The United States currently seeks to act as an alternative to the UN as a power capable of imposing solutions favorable to Israel and exempting Israel from the need to implement relevant UN resolutions. It may also be aimed at protecting Israeli war criminals from prosecution at the International Criminal Court.
What do you think about the prospects for rebuilding the Gaza Strip and addressing humanitarian needs after two years of brutal war and destruction?
Gaza’s reconstruction will be a complex political struggle between regional and international actors. On the one hand, there is an American plan to seize parts of Gaza, especially the coastline, sea, gas and oil wells in Gaza’s economic zone, for international investors, including Trump associates.
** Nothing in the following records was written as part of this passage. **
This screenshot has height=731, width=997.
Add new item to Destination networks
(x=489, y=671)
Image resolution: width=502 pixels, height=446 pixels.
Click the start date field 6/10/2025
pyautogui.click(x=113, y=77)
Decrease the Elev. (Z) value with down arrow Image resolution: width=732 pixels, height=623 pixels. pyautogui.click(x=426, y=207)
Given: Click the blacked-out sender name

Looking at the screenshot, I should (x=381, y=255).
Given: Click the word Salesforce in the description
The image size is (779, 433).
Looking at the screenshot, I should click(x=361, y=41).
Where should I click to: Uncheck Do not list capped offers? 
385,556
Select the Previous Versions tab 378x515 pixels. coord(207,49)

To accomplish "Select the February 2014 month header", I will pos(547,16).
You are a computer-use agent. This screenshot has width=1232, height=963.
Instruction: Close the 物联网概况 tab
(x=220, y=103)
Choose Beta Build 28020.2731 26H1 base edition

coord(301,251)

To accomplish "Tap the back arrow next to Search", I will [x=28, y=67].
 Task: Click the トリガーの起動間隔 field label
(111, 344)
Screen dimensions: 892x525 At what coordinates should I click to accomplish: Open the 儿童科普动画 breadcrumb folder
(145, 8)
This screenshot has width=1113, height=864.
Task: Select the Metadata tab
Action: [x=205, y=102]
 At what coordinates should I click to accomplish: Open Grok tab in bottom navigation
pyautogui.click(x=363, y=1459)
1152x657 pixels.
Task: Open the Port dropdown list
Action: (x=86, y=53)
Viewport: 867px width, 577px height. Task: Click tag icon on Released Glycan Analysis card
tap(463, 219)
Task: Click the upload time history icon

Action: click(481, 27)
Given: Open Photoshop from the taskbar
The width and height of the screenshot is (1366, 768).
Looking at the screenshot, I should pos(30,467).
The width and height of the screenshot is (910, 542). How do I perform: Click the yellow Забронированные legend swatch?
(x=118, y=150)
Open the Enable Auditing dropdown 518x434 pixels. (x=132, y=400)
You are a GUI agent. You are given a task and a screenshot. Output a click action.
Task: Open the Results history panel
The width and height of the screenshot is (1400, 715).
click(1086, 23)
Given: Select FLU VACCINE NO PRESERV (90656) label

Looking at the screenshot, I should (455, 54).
On the other side is the Palestinian interest in using the land and sea for Palestinian interests.
This struggle requires a unified Palestinian position, official Arab and Islamic political support, and international law protection for Palestinian land and sea rights.
Among other things, the reconstruction process will be conditioned by Israel and the United States on issues such as the current status of Gaza’s weapons and possibly the expulsion of resistance leaders from the Strip. These political battles could delay recovery for years.